As a side note, I don't understand why I keep seeing these wrong arguments on HN repeatedly. Like everything mentioned in this thread can easily be fact checked. Radiative cooling is solved, launch costs are going down, so power costs will pay themselves back very quickly, etc.
You can argue about specifics, like chips will get more sophisticated + power efficient and fabrication will be the true longterm bottleneck, or SMRs/fusion could reduce energy bottlenecks, but talking about cooling as if convective cooling is the only option is just nonsensical.
"you just need radiators which are passive
"Just" is doing a lot of work there. SpaceX is planning to launch 100 GW of compute annually, that comes with ~ 2.5 square kilometers of radiator (assuming an optimistic 800K radiator temp and emissivity of 0.9, double sided)
Go for advanced carbon composites, you can do that with just 5,000 metrics tons or so of material. That's 34 starship launches just for the radiators. We haven't solved assembly, we haven't brought up power panels or core compute. Planned launch cadence that SpaceX hopes to reach end of this year: 12/year.
The whole point is that you can build hundreds of thousands of these in a factory and launch them in a scalable manner. The power, cooling, etc. comes for "free". In the long run, as the cost of the chip, launches, etc. goes down, orbital data centers will scale better terrestrial ones.
How is this not true for terrestrial/ocean deployment as well? It will ALWAYS be easier to shed heat on Earth than it will be in orbit. Convection, conduction, radiation... in space, you only get the last one.
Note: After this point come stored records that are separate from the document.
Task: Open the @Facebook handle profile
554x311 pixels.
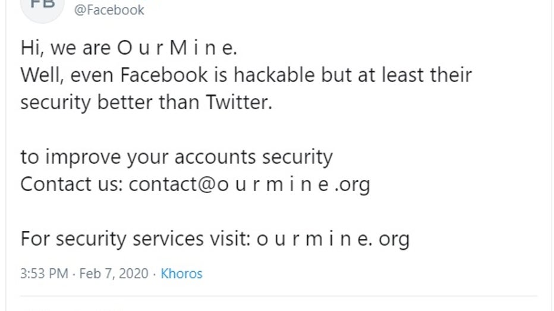Action: click(109, 10)
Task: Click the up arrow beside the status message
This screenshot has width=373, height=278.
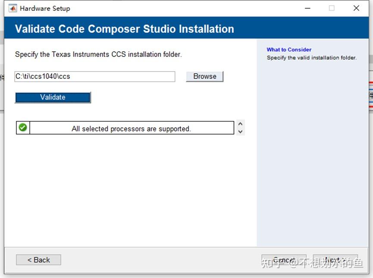Action: coord(240,124)
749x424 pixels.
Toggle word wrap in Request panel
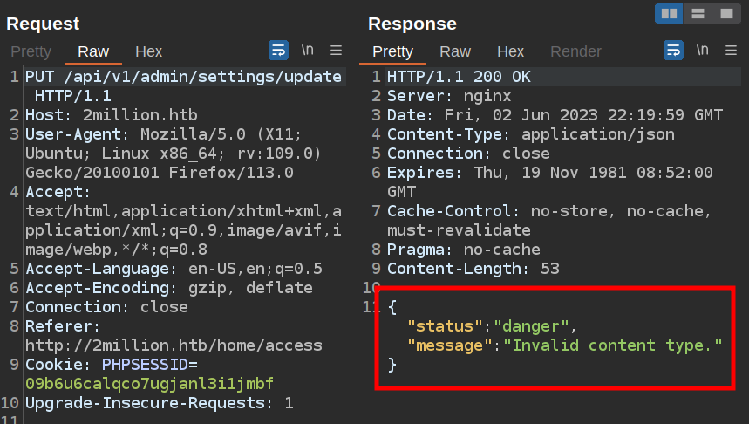(278, 51)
So take the same unattended hardware you were going to launch into orbit, and put it on a container ship instead. You'll be better off in every way. If it makes you feel better, lie and tell everyone that you launched it into space. Building orbit-capable data centers might make sense, but actually launching them never will.
> Radiative cooling is solved,
By that logic, climate change is also solved, just built a giant radiator.
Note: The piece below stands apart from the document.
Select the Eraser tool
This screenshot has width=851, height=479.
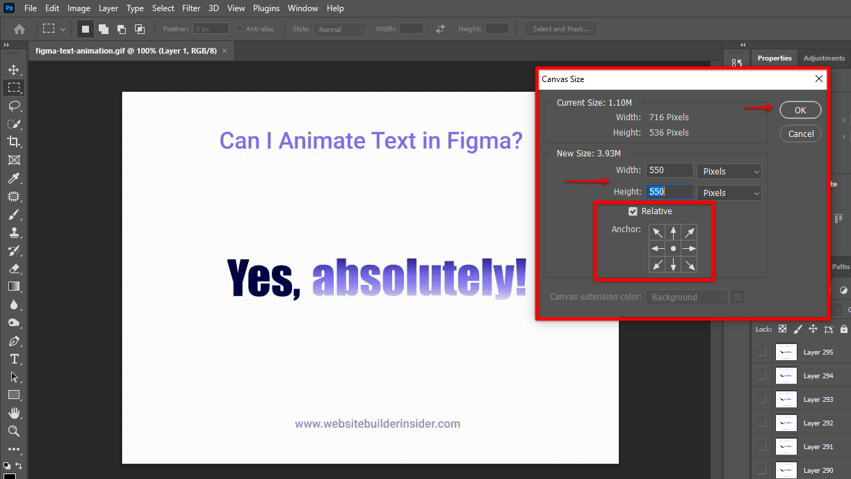(x=14, y=268)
> Radiative cooling is solved.
This is emphatically not true at any scale in which this scheme makes sense. Be careful with including too many Musk boosters in your information diet.
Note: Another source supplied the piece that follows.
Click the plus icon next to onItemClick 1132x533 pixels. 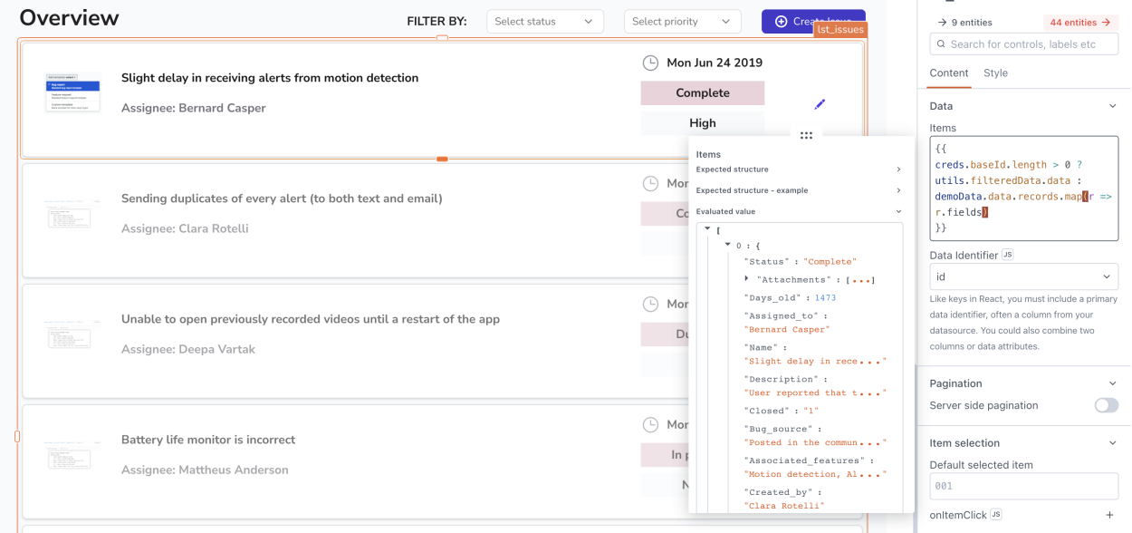(x=1110, y=515)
> and essentially reduce to a launch cost penalty.
Are you arguing that all this is technically possible or something? The whole point is that the costs would dwarf the gains.
> You are right that they can't be serviced, but that is missing the point of orbital data centers.
Pointing out a downside of something isn't ever "missing the point".
> The whole point is that you can build hundreds of thousands of these in a factory
In an Earth-based factory, right? Am I to understand that we can't build hundreds of thousands of regular Earth-based datacenters in a factory?
> and launch them in a scalable manner.
Wanna bet that launching something to space will always be a few orders of magnitude more expensive than shipping it somewhere across the planet?
> The power, cooling, etc. comes for "free".
Unlike on Earth, where you pay for sunshine? Or is cooling "free" in space but not on Earth? Lol?
> In the long run, as the cost of the chip, launches, etc. goes down, orbital data centers will scale better terrestrial ones.
The costs of the chips will get lower in space than on Earth?
The costs of launches will, again, become cheaper than terrestial transport?
> As a side note, I don't understand why I keep seeing these wrong arguments on HN repeatedly. Like everything mentioned in this thread can easily be fact checked. Radiative cooling is solved, launch costs are going down, so power costs will pay themselves back very quickly, etc.
The question isn't whether this is physically possible, but why you'd want to do it instead of an Earth-based datacenter. It's all downsides basically.
My back of the envelope maths:
Suns energy at ISS is about 1.4KW/m2 Solar panels about 35% efficient but let’s say 50% for fun
700w/m2, or about one H100 worth per sq metre (hey, I could run my own H100 off a roof top panel !!)
We want a small 70MW data centre - which is 100,000 times the size so 100,000 m2 or an array 316mx316m or 15 football pitches
Then as it’s energy in and energy out you need radiators on dark side of same size
The ISS is ~ 2000m2, so that’s fifty ISSes
I mean it’s physically possible. But the engineering, the space launch costs they are staggering. And the upside is … Im not sure
All the win seems to be is free sun energy, but a data centre in Texas or Nigeria just needs about twice the solar panels and some big ass batteries.
Im not costing that out but, honestly it seems like a marketing pitch or a really obscure need to put compute beyond the reach of governments.